[Data excerpts]
———

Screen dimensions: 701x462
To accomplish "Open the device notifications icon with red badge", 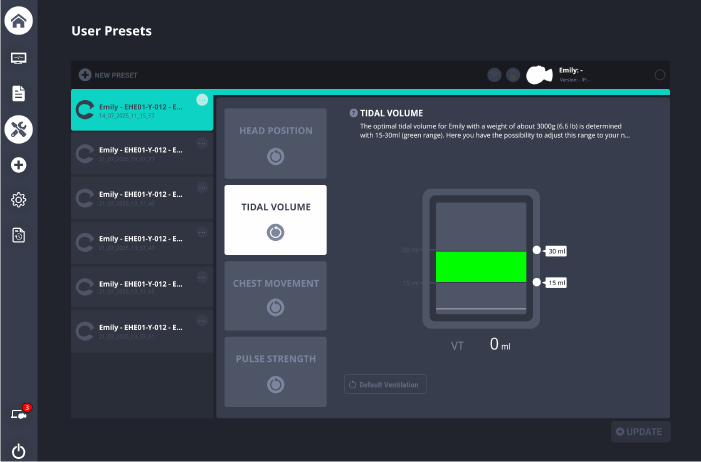I will click(19, 413).
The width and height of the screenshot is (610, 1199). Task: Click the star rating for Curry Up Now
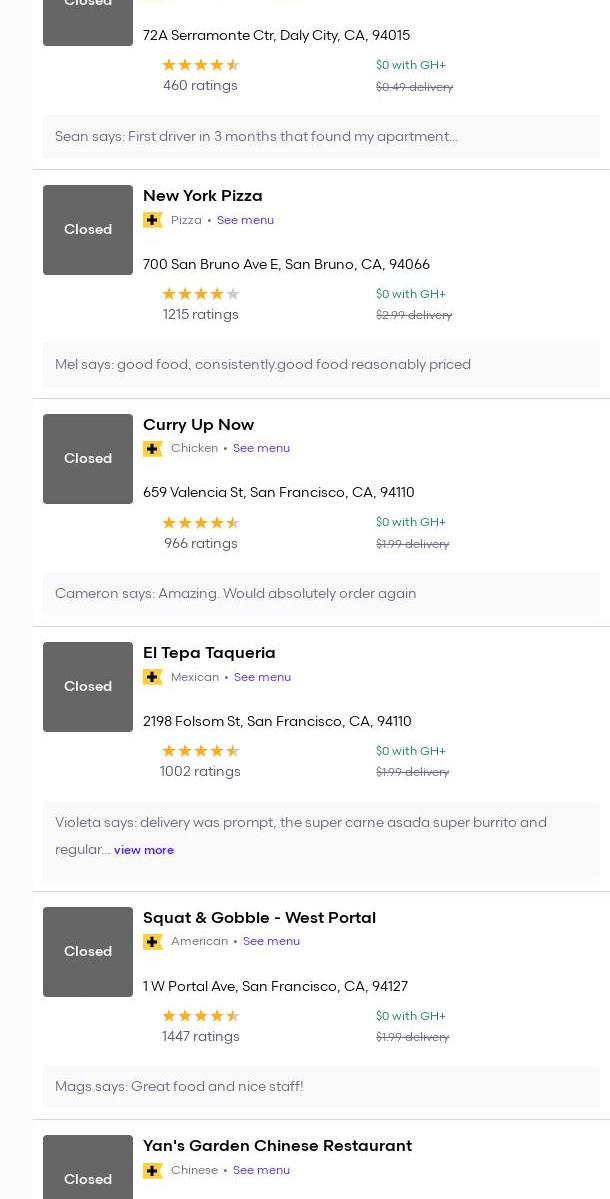pos(201,523)

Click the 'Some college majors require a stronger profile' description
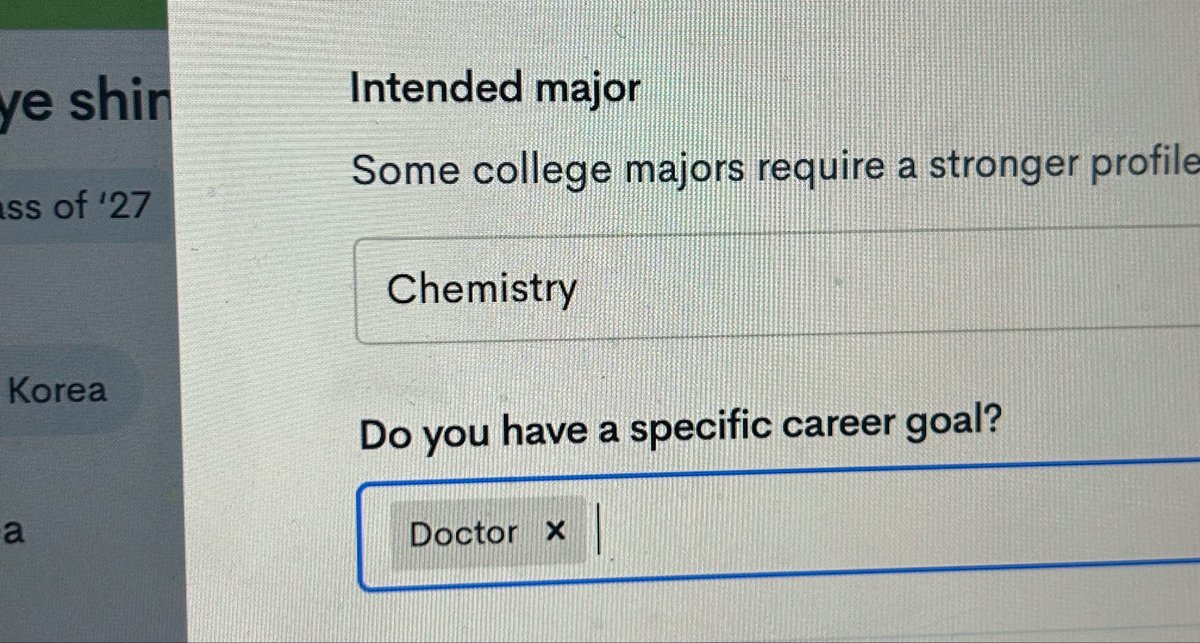pos(775,170)
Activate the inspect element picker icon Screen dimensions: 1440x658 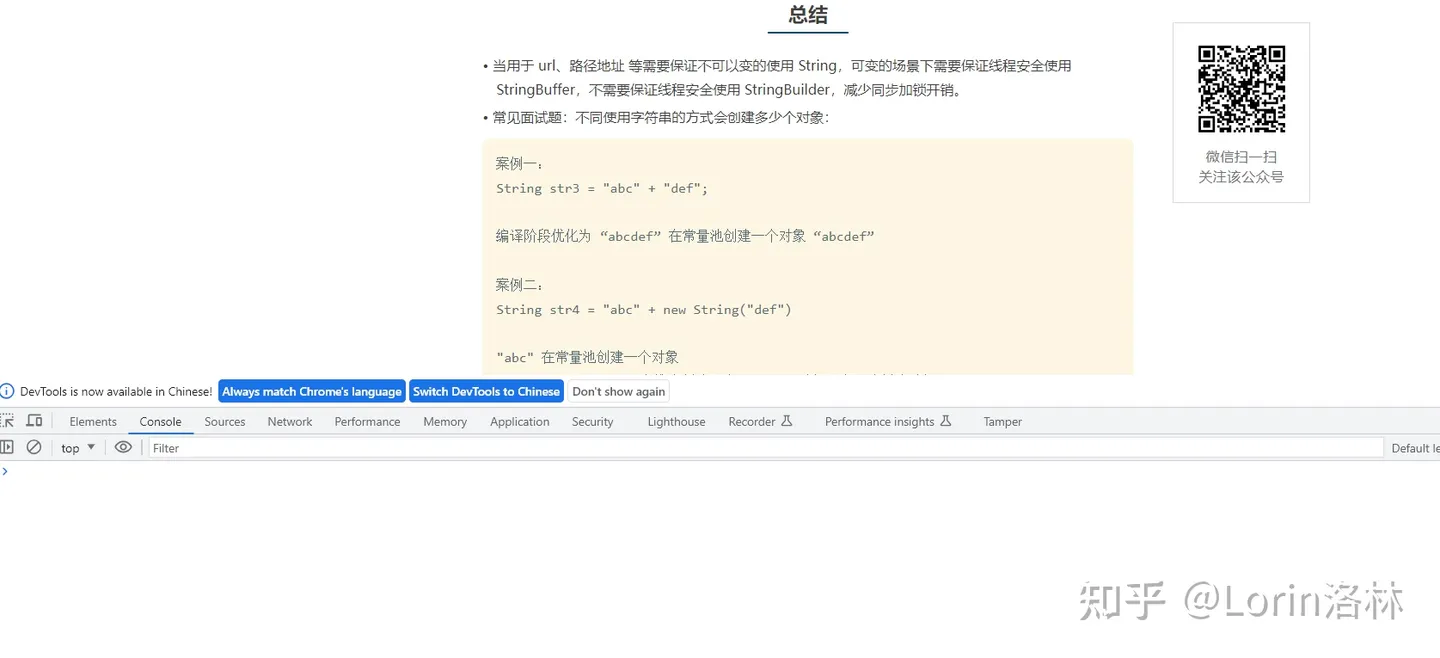[x=7, y=421]
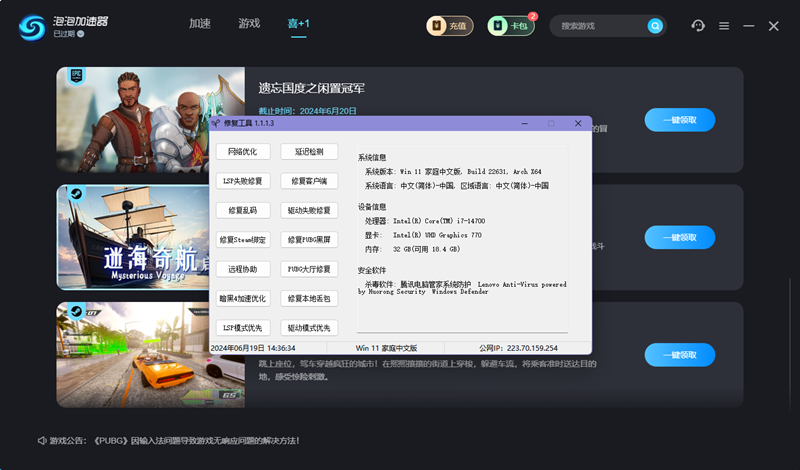Click the 游戏公告 speaker icon
This screenshot has width=800, height=470.
tap(43, 440)
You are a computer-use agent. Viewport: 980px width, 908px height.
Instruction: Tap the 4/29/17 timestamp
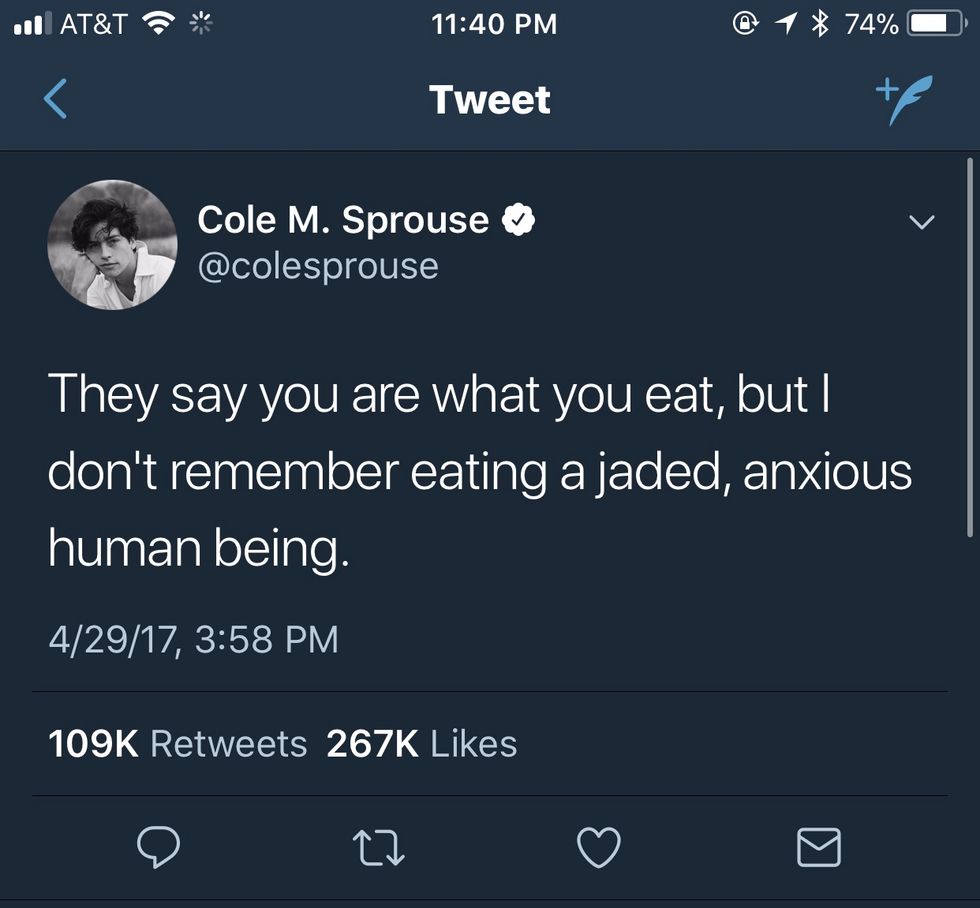click(193, 638)
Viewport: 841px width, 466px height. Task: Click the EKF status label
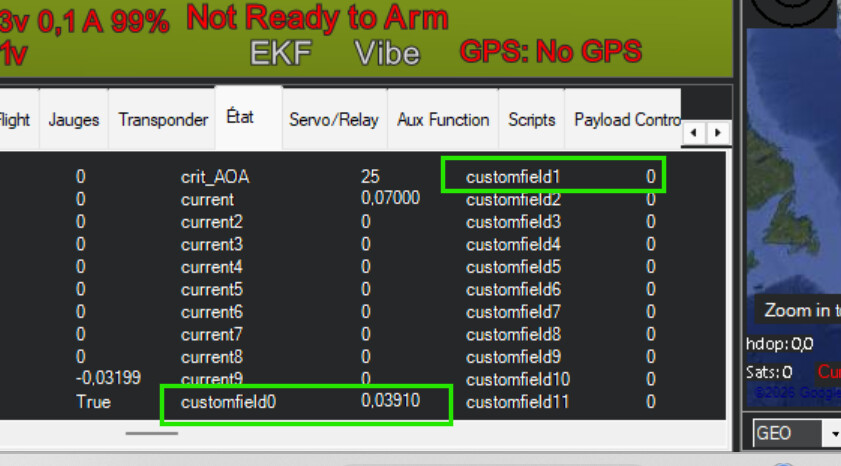pyautogui.click(x=281, y=53)
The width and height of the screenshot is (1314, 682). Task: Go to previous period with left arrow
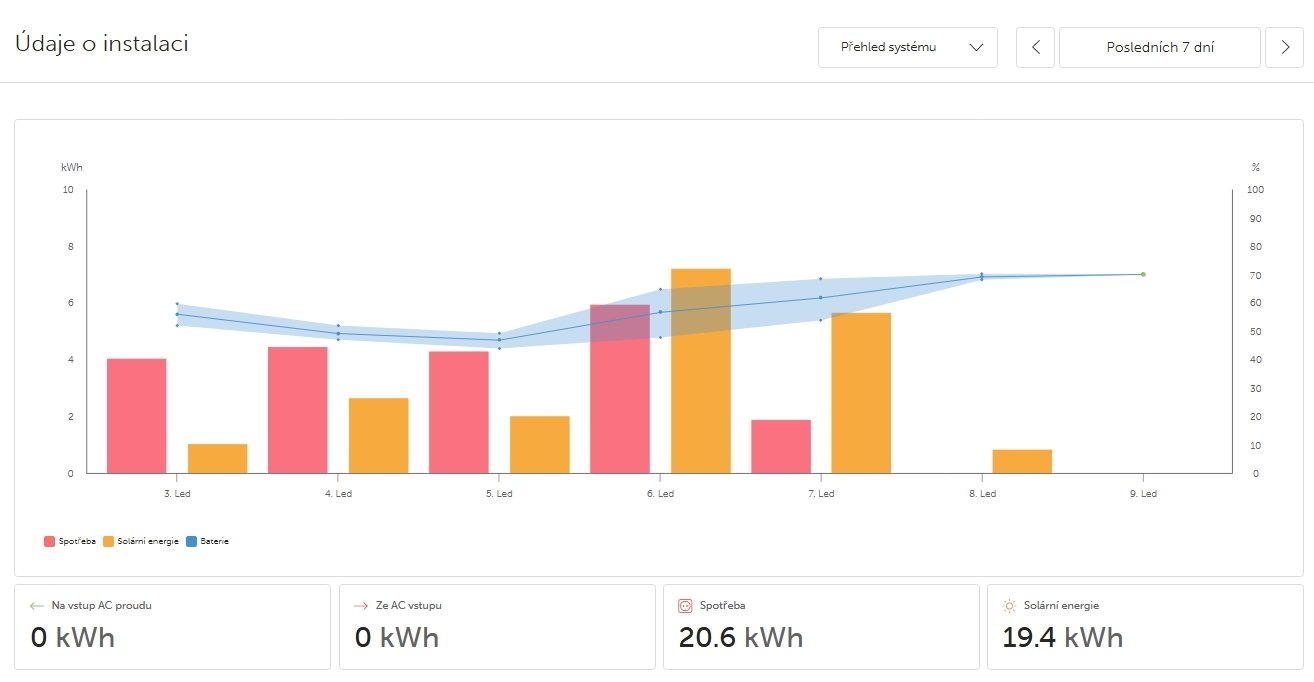click(1035, 47)
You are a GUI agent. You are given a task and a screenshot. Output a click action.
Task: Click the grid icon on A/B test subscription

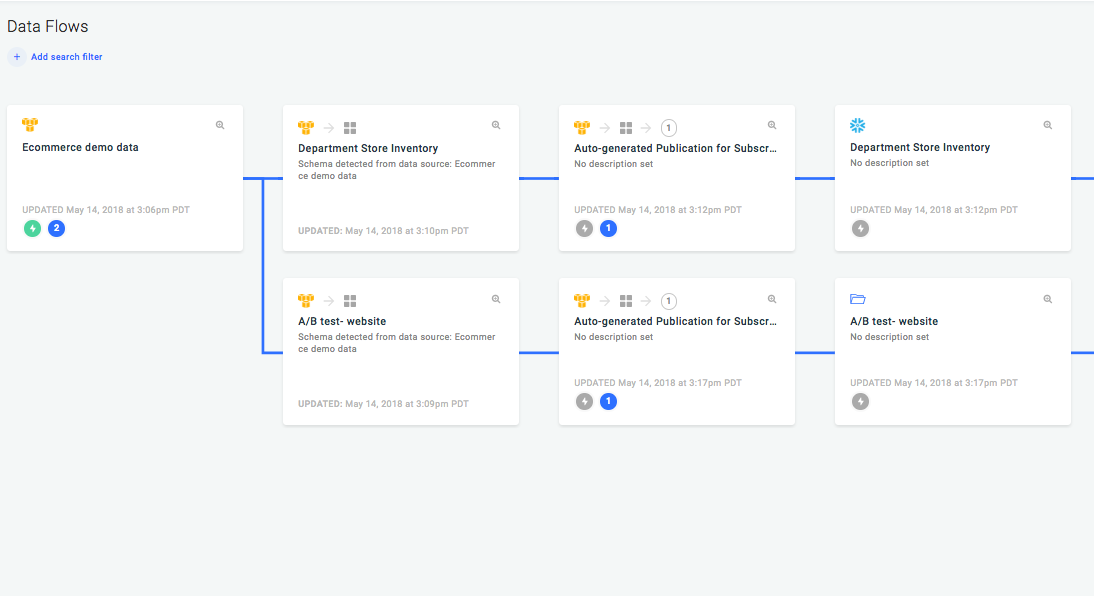[x=350, y=300]

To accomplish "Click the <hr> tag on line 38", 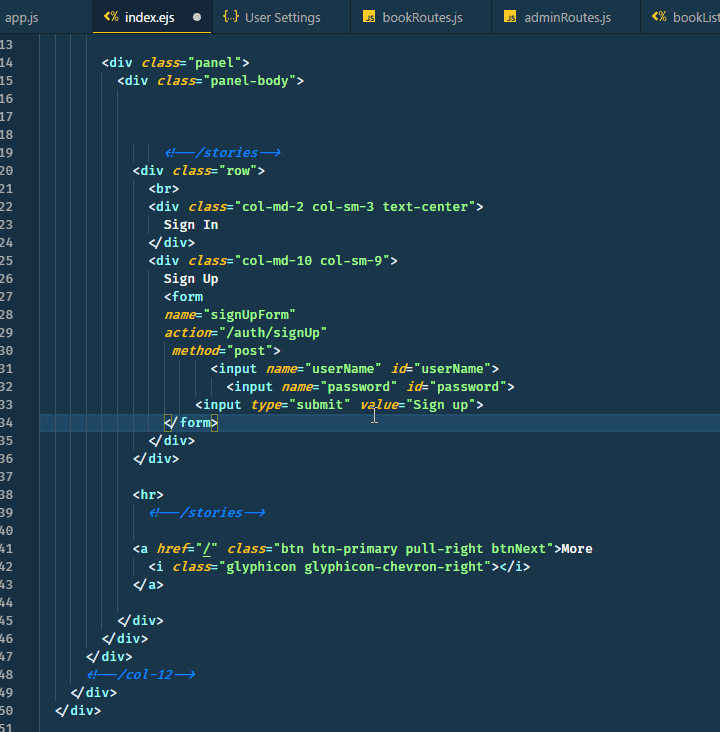I will 148,494.
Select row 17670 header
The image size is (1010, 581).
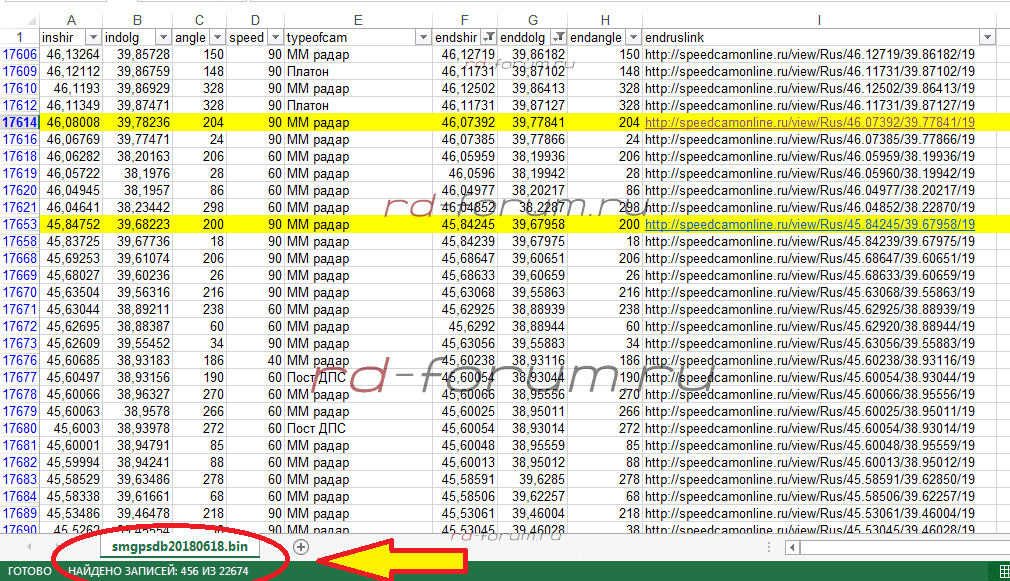pos(20,293)
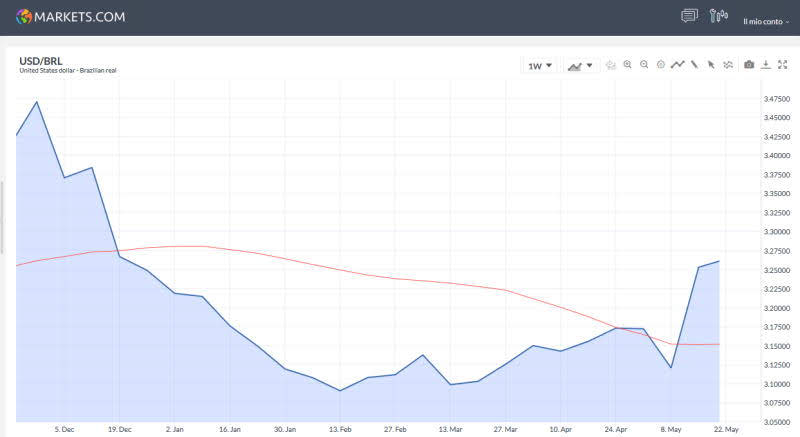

———

WHAT THE TASK REQUIRES:
Reproduce the lines from the one with "Select row 17670 header" through the end of the data, keeping both end lines, adding nothing, and dropping any pictures.

THE COMPLETED TASK:
Select row 17670 header
The image size is (1010, 581).
pos(20,293)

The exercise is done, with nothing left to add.